O jornalista e investigador Carlos Santos Pereira morreu, no domingo, aos 70 anos, avançou hoje o Diário de Notícias (DN), jornal com o qual colaborava.

Natural de Lisboa, Carlos Santos Pereira, colaborou também com a Lusa, TSF, Expresso, RTP e foi um dos jornalistas fundadores do Público.

Especializado em temas como segurança e conflitos, o repórter é autor de obras como “Da Jugoslávia à Jugoslávia – Os Balcãs e a Nova Ordem Europeia”, “Os Novos Muros da Europa” e “Guerras da Informação – Militares e Media em Cenários de Crise”.

Como coautor assinou também os livros “Portugal e as Operações de Paz”, “Os Portugueses na ONU”, “Informações e Segurança” e “Portugal e a Guerra”.

Enquanto colaborador da Lusa, escreveu, entre outras, peças sobre os ataques e atentados no Afeganistão, os militares portugueses no Kosovo, a batalha de Guidage na Guiné Bissau, a violência no Iraque, bem como sobre a celebração dos 20 anos da queda do muro de Berlim.

Carlos Santos Pereira foi ainda professor na licenciatura de Comunicação Social do Instituto Politécnico de Tomar e dirigiu a pós-graduação de Média, Segurança e Defesa no ISCTE.

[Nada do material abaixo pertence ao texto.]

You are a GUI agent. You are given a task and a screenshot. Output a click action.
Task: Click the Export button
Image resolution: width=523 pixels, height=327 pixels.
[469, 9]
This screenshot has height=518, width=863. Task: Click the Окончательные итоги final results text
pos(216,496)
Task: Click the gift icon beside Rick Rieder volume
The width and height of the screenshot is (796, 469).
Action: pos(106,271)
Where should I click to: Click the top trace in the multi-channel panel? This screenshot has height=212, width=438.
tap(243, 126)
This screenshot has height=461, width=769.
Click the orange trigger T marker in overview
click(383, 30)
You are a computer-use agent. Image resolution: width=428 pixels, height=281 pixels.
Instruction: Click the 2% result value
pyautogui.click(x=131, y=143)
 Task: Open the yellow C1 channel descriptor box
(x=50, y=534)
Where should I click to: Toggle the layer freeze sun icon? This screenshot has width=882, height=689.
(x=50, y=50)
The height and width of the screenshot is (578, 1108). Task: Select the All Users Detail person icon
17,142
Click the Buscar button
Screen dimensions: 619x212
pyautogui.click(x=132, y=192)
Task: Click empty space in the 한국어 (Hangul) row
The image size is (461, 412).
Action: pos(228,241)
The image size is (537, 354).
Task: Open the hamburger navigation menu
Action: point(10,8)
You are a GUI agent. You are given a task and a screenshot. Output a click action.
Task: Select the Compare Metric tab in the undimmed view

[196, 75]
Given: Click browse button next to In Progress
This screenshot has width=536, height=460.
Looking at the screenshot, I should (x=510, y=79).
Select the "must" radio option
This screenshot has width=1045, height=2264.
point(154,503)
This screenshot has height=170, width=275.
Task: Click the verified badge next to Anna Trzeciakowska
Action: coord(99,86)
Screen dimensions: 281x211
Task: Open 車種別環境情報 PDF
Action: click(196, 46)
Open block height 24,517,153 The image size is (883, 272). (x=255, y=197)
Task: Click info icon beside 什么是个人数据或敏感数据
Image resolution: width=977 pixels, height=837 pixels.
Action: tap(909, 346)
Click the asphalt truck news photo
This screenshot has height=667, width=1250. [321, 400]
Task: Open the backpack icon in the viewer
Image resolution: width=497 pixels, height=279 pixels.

O repórter é licenciado em História pela Faculdade de Letras da Universidade de Lisboa, mestre em História Contemporânea pela Universidade de Lisboa e em Estratégia pelo ISCSP.

O diretor-adjunto do DN, Leonídio Paulo Ferreira, citado na mesma publicação, lembrou hoje o profissional como “um grande jornalista, completo. Um repórter no terreno, sem medo das guerras, mas também alguém capaz de explicar a geopolítica dos conflitos”.